The study also found that whilst current vaccines are effective at boosting blood antibody which can prevent serious illness and death, they do not significantly boost nasal IgA antibodies.

The researchers call for the next generation of vaccines to include nasal spray or inhaled vaccines that target these antibodies more effectively. They say that vaccines capable of boosting these antibodies could potentially reduce infections more effectively and prevent transmission.

Co-senior author of the study, Professor Peter Openshaw, from the National Heart and Lung Institute at Imperial College London, said: “Our results highlight a need for nasal spray vaccines that can boost these local antibodies in the nose and lungs. Such vaccines might be able to prevent people from getting infected with the SARS-CoV-2 virus and reduce transmission of the virus between people. This could help us to better control the pandemic and stop new variants emerging.”

He continues: “Our current vaccines are designed to reduce severe disease and death and are dramatically effective in this aim. It’s now essential to also develop nasal spray vaccines that can provide better protection against infection. It’s brilliant that current vaccines mean fewer people are becoming seriously ill, but it would be even better if we could prevent them from getting infected and transmitting the virus.”

The study analysed antibodies of the participants to understand how long nasal antibodies lasted, compared with antibodies found in the blood. They also studied the effect of subsequent COVID-19 vaccines on antibodies in the nose and blood.

Samples were taken when people were hospitalised and at six months and one year after. Since most people were vaccinated during the study, many samples were also taken before and after vaccination.

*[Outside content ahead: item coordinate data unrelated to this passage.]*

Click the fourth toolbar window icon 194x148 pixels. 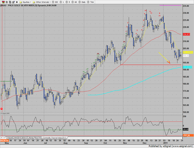pos(13,2)
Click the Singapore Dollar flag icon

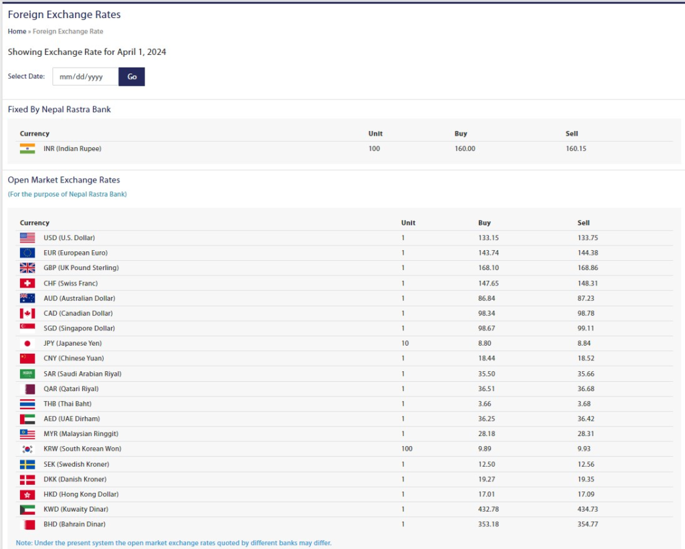click(x=27, y=328)
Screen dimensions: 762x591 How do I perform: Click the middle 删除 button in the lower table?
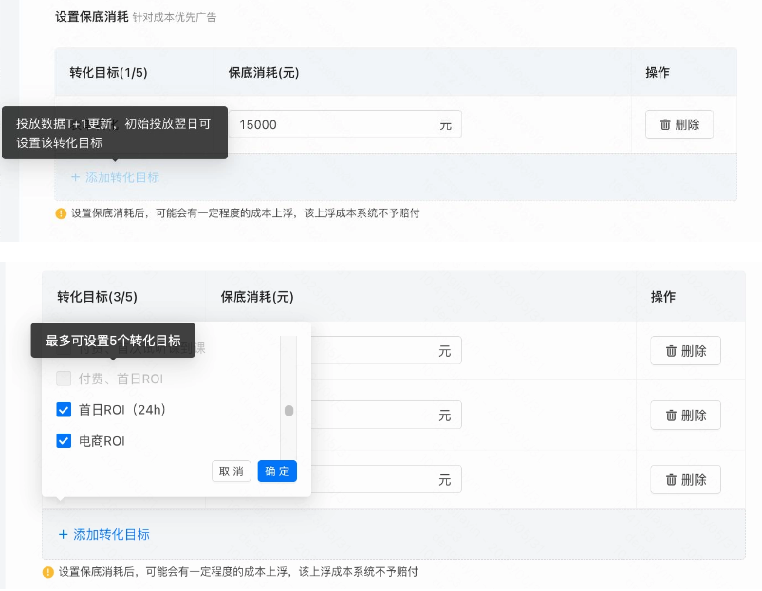684,415
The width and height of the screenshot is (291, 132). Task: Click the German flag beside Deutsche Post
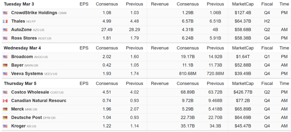pos(5,117)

They measured how well the antibodies neutralised the original SARS-CoV-2 virus, and the Delta and Omicron variants to see how long the antibodies were effective for after infection or vaccination.

The study included 446 people admitted to hospital in the early phase of the pandemic, including 141 who provided samples at the start of the study and six and 12 months later. For participants who only had one sample taken during the 12-month period of study, the researchers used modelling to estimate how the average antibody responses changed over time.

Of those who confirmed whether they had been vaccinated (323 people), 95% (307 people) received their first vaccination during the study follow-up period. This led to increases in all nasal and blood antibodies, but the change in the first-line defence nasal antibodies (IgA) was small and temporary. The researchers found that the participants’ sex, disease severity and age did not impact how long their nasal immunity lasted, but caution that their study was only in people with severe disease that required hospitalisation.

They also found that blood antibody from participants continued to bind the original SARS-CoV-2 virus, and the Delta and Omicron variants a year after infection, but found that booster vaccines are needed to maintain this immunity.

Co-senior author of the study, Dr Lance Turtle, Senior Clinical Lecturer at the University of Liverpool and Consultant in Infectious Diseases at Liverpool University Hospitals, said: “Our study suggests that this first-line defence immunity is separate from other immune responses, and although it is increased by vaccination and infection, it only lasts for about nine months. Nonetheless, booster vaccines can increase it slightly and otherwise have a significant impact on other areas of immunity, protecting against severe disease and death very effectively, so remain very important.”

The researchers note that their study did not screen participants for reinfection, but that this was unlikely to have occurred since the study took place during periods of national restrictions and lockdowns when COVID-19 incidence was low and people were not mixing. In a preliminary analysis, they found only two cases of reinfection in their study, suggesting that the overall trends seen are accurate.

The study was supported by the ISARIC4C, UKCIC and PHOSP-COVID consortia. It was jointly funded by the National Institute for Health and Care Research, UK Research and Innovation and the Medical Research Council.